(The photograph is of Paper Wasps at my front door! No, I didn’t leave them there! But look how organized they are – soldiers, guards, collectors, builders… !)
Garrett was eleven years old. He liked spiders and bugs and stuff. Goodness knows how many insects had perished as he kept them as pets trying to work out the parameters. What do they eat? Where do they live? Under what conditions do they thrive? So far, he had had little luck in keeping insects as pets; except for tarantulas, and with eight legs and not six they were better off being called spiders. Besides, how to keep a pet tarantula was well documented. Also ants. He had an ants’ nest behind glass and he fed them bread soaked in sugared water. They seemed to thrive.
Of course, he also cared for monarch butterfly caterpillars. He knew what they fed on, but for the last couple of years he’d grown a little tired of them.
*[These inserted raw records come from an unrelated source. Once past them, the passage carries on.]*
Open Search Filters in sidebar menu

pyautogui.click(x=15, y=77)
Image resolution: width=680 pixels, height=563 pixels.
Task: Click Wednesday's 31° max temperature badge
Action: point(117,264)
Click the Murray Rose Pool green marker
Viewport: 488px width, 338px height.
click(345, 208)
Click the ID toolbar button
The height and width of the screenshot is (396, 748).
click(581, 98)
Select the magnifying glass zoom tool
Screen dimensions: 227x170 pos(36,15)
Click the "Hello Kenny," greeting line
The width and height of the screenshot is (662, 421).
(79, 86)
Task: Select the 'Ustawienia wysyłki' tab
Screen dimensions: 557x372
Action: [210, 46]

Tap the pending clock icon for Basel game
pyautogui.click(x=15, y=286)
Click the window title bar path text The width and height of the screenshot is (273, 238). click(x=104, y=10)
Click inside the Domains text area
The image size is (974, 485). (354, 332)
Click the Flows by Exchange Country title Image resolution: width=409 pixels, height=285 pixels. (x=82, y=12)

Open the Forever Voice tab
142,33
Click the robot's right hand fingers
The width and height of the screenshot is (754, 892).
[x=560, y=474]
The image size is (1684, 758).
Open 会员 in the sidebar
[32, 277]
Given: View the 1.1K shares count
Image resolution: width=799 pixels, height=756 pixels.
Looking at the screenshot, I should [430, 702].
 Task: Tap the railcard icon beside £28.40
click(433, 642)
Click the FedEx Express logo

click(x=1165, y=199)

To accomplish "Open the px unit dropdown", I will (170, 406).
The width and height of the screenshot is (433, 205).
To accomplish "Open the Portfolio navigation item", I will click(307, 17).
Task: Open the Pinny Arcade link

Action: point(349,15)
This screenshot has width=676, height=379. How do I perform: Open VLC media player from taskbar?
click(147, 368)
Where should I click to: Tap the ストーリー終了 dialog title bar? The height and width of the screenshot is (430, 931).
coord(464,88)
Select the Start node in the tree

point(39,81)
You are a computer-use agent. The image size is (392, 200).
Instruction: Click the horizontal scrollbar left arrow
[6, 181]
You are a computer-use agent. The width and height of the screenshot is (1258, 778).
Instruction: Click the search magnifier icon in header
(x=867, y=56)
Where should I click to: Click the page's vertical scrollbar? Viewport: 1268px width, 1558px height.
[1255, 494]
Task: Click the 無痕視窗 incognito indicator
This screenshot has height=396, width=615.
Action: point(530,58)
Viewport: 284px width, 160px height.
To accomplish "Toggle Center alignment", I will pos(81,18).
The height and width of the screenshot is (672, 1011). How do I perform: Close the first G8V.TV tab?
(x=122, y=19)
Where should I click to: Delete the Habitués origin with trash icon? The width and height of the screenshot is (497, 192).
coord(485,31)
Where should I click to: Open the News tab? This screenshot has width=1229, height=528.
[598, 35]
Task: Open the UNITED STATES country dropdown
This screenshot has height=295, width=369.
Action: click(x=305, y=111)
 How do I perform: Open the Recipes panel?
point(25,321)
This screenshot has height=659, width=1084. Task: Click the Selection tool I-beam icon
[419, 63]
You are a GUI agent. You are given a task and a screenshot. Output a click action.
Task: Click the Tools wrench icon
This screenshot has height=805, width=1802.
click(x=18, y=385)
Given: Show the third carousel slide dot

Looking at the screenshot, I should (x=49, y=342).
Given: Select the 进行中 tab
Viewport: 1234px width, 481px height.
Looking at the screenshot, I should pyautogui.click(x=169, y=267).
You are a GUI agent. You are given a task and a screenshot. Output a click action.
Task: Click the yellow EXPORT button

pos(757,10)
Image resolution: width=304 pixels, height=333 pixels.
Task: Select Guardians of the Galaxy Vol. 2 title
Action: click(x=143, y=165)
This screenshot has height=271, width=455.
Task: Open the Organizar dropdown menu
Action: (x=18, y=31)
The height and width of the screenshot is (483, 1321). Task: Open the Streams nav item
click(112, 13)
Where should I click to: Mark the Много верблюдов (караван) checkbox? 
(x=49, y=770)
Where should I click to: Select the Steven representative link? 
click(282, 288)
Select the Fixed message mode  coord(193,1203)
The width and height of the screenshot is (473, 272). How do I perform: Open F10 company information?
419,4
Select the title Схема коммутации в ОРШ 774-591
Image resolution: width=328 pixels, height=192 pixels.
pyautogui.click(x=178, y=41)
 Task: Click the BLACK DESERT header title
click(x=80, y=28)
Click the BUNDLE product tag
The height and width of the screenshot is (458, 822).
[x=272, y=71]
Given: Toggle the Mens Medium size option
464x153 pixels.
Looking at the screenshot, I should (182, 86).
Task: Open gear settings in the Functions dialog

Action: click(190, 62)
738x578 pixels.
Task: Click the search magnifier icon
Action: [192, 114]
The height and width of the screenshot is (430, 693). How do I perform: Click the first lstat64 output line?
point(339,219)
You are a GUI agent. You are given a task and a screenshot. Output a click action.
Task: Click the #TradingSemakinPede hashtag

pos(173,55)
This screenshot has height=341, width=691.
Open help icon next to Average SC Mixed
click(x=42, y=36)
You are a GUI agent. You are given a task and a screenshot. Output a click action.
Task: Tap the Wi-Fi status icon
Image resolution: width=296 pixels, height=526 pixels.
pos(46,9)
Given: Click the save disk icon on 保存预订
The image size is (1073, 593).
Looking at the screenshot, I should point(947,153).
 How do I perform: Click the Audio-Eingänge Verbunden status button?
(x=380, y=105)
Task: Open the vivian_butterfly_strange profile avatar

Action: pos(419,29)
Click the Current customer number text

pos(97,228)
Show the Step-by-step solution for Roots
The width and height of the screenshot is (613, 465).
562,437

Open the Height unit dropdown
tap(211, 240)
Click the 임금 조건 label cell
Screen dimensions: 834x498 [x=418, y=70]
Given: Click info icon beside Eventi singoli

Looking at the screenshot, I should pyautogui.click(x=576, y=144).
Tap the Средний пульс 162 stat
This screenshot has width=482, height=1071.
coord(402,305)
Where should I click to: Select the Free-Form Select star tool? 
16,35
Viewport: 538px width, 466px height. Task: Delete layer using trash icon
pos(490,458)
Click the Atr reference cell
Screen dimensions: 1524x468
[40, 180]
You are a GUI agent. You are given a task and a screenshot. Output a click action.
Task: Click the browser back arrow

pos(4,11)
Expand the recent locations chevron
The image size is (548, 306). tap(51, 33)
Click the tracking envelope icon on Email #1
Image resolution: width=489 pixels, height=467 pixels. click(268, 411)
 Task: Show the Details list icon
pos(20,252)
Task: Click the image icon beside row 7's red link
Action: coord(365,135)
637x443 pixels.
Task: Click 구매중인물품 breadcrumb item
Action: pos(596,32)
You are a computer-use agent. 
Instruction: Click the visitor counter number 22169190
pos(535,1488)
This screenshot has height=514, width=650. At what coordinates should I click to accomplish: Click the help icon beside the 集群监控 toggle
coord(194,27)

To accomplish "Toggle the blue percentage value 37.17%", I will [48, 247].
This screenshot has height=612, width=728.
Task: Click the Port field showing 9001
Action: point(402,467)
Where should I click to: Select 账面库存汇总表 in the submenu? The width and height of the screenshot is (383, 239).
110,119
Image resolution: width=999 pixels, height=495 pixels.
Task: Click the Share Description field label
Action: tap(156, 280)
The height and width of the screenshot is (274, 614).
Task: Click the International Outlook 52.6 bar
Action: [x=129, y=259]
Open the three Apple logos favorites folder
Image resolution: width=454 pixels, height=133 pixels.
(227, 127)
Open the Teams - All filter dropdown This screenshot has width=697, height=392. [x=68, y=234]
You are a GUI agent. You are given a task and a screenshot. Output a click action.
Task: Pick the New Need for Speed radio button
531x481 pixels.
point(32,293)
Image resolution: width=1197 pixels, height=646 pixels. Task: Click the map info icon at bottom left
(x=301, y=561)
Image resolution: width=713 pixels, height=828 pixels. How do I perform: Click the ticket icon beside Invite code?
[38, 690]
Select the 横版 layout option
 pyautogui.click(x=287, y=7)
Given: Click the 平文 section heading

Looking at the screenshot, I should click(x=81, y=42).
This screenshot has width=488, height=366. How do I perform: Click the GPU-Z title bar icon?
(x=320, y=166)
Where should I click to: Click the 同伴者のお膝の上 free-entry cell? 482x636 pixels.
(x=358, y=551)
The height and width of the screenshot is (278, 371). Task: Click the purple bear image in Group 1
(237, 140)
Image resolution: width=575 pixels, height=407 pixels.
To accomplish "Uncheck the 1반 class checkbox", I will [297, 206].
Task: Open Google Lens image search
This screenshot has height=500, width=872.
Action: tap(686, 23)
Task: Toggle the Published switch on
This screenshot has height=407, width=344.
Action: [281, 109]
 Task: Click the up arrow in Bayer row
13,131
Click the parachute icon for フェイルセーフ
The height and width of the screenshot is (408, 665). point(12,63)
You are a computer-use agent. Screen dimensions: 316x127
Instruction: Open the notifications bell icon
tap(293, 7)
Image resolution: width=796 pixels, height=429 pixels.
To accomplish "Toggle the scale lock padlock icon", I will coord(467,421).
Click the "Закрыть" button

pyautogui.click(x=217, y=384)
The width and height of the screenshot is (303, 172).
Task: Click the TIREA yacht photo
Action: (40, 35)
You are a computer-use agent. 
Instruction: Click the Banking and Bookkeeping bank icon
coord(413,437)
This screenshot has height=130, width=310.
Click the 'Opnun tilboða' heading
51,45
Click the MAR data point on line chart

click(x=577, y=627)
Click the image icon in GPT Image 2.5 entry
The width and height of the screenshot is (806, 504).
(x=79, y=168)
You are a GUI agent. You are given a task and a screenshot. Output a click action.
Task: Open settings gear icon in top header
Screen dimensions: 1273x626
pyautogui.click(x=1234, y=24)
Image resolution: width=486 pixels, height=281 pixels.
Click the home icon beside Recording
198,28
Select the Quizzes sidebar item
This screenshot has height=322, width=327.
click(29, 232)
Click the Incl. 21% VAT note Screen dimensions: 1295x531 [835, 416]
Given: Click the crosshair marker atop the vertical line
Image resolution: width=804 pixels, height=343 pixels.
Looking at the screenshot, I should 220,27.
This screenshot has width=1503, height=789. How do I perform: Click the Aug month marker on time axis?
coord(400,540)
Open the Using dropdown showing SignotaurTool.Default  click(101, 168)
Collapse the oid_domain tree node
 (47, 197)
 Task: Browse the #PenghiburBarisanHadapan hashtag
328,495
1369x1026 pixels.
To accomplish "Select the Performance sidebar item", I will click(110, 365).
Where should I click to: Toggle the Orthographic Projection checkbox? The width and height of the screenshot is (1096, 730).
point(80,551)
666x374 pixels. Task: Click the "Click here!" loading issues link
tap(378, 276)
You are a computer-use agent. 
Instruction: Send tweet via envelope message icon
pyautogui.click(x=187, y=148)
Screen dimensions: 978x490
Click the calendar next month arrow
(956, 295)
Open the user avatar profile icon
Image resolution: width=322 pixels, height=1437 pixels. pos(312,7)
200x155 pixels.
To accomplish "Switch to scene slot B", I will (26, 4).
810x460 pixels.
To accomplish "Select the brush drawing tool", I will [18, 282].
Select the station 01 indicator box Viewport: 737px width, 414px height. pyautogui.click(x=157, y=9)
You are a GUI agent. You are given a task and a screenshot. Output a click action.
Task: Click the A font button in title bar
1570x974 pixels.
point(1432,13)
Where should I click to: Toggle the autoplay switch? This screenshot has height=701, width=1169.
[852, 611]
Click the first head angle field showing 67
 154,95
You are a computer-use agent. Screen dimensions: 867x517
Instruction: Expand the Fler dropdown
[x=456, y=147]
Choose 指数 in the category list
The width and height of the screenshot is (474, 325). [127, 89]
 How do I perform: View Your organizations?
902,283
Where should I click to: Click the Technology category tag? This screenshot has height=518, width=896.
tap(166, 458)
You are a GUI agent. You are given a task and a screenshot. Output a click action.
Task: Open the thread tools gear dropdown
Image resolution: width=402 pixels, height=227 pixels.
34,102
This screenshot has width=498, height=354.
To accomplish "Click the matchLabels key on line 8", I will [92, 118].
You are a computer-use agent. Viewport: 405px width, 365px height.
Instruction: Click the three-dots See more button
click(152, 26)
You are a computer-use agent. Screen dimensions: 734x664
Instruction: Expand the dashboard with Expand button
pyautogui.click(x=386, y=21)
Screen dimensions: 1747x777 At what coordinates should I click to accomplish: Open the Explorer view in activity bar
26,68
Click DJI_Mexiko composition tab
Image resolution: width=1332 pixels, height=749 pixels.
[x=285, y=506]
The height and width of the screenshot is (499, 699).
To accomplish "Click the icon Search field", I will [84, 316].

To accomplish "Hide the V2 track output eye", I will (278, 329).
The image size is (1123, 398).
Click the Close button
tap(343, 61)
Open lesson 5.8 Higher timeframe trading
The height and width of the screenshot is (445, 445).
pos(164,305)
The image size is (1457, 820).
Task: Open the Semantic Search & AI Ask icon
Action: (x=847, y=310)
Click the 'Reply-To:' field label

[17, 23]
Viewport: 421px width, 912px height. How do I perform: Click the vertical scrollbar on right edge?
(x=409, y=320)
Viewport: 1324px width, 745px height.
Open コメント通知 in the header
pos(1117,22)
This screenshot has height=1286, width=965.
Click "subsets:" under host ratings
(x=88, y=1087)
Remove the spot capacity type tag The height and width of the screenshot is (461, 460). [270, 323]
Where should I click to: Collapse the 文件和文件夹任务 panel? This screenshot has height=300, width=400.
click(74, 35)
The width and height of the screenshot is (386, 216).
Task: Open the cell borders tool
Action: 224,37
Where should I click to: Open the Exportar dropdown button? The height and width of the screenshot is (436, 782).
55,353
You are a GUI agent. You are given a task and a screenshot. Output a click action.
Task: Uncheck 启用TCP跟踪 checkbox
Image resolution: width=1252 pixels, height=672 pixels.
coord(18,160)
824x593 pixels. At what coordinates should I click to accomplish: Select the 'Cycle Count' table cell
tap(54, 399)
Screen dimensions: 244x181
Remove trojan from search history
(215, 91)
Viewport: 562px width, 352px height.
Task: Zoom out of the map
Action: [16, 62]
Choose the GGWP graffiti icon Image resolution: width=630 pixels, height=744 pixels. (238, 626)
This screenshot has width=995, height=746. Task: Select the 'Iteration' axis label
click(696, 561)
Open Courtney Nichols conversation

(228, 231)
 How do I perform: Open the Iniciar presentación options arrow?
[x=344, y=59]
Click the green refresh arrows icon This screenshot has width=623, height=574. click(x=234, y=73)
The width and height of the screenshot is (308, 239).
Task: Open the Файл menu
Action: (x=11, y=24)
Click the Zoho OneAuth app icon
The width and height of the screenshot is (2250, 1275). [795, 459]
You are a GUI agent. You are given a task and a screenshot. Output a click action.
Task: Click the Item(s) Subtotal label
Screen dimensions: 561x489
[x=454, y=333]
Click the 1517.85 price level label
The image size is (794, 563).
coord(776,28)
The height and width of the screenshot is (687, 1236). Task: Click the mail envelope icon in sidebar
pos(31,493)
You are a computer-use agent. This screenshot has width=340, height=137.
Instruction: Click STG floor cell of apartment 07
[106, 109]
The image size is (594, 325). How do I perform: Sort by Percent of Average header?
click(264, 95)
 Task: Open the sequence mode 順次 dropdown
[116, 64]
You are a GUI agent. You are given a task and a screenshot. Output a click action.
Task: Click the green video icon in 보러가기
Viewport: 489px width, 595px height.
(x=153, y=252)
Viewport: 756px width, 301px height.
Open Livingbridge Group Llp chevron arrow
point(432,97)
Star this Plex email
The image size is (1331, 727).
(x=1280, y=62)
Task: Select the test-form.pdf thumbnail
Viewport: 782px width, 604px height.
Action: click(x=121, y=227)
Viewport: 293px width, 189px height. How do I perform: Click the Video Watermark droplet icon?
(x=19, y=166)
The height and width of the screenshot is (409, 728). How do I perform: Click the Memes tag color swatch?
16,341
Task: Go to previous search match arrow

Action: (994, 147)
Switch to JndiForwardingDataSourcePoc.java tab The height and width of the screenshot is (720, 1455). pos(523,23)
They were so commonplace. No! What he wanted was to keep scorpions, and bumblebees, and grasshoppers, and wasps, and… different things.
As luck would have it, once he visited the insect department of the local museum at the same time as a visiting entomologist. Professor Marinko Magyar was one of the country’s leading experts. He specialized in native species of bees, but he knew an awful lot about other sorts of insects. Garrett told him of the difficulty he had in keeping insects as pets.
The professor could not have been more helpful. In fact, he was so delighted that a young person was enraptured by insects that he offered to help Garrett set up a bumblebee’s nest. It was wonderful! Under a removable wooden lid, the bees were behind glass so everything could be observed. A polythene pipe opened to the outside world where the bumble bees could freely come and go to collect pollen and whatever it was they collected. It was a lot of work setting it up, but the professor enjoyed helping the young lad who had shown such interest.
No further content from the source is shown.